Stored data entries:
########

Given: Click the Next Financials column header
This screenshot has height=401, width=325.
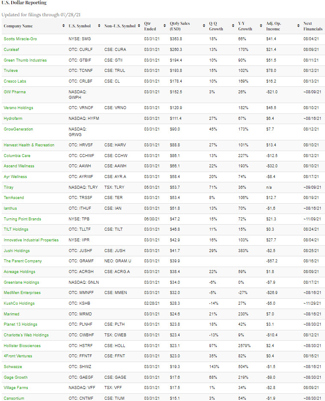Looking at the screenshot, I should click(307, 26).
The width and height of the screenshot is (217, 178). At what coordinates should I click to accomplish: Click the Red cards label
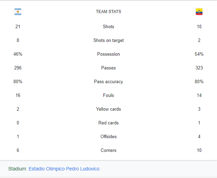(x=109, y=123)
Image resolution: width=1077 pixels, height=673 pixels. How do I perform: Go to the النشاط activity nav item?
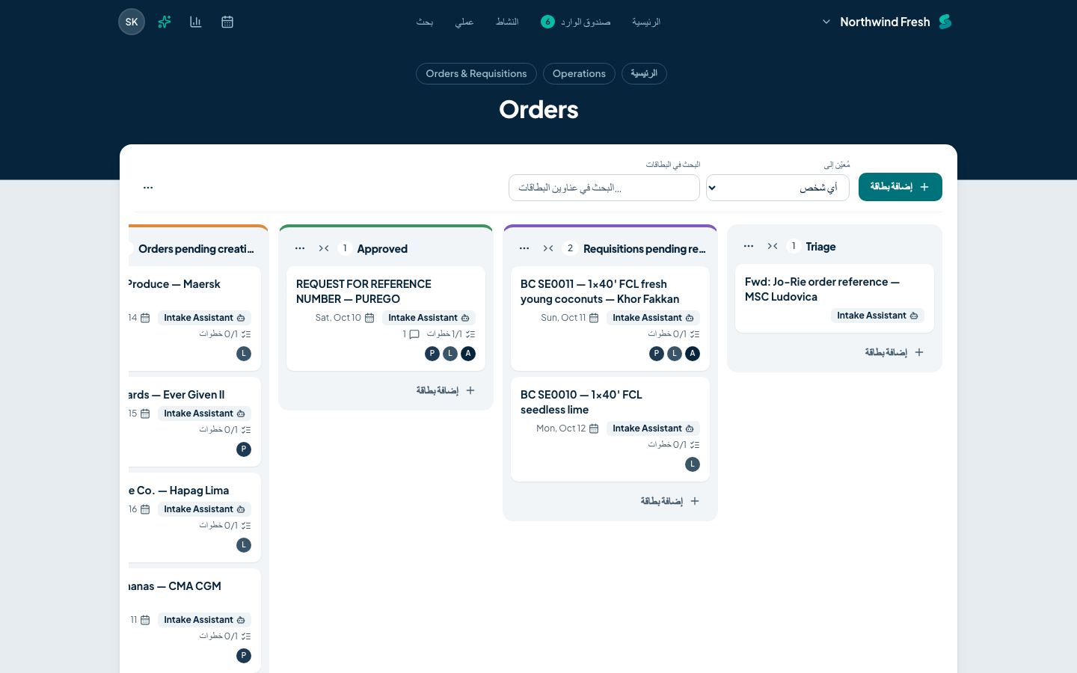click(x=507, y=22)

########

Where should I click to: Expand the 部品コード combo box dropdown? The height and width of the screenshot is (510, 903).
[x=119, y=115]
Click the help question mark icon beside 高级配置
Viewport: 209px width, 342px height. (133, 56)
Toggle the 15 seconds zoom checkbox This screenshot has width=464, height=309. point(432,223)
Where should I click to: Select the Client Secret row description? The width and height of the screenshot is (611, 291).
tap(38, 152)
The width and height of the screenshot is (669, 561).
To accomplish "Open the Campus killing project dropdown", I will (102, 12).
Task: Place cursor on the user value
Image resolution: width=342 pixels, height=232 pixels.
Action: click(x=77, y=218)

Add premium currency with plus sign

########

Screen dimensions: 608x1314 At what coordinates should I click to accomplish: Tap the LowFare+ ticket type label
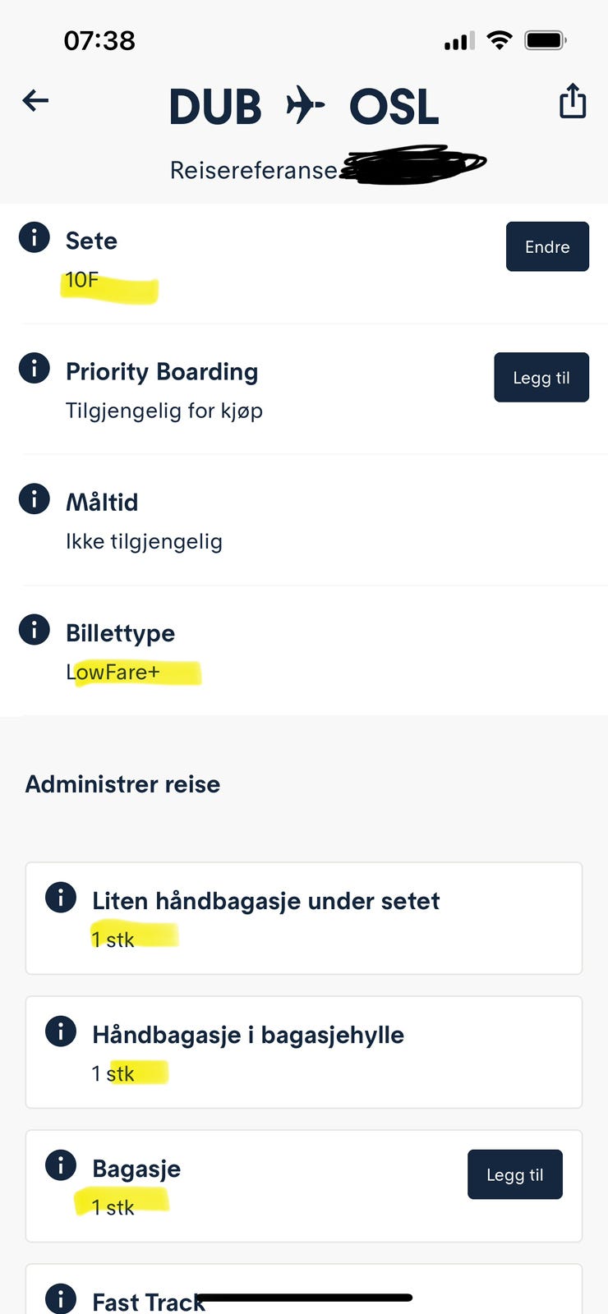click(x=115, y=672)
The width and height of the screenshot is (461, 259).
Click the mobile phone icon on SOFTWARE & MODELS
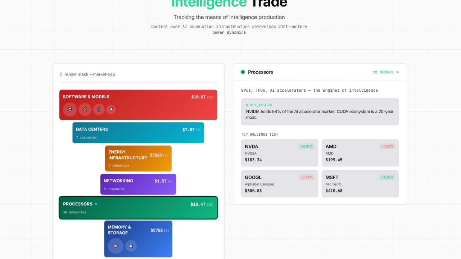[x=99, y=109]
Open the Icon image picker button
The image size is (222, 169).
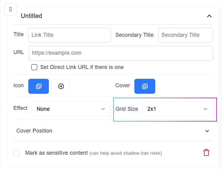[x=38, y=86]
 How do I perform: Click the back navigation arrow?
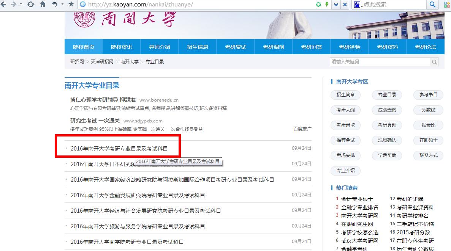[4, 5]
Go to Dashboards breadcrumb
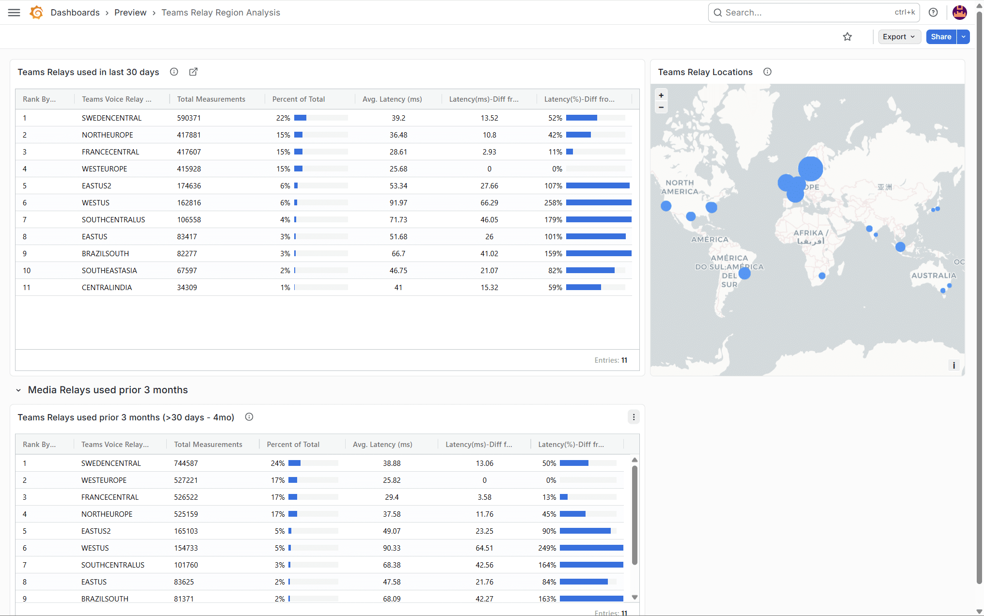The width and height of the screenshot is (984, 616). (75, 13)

########

WHAT YOU HAVE TO DO —
Please go over the data above and copy each line with "Open" in it.

FINISHED TASK —
To accomplish "Open the Campus killing project dropdown", I will (102, 12).
Open the Icon image picker button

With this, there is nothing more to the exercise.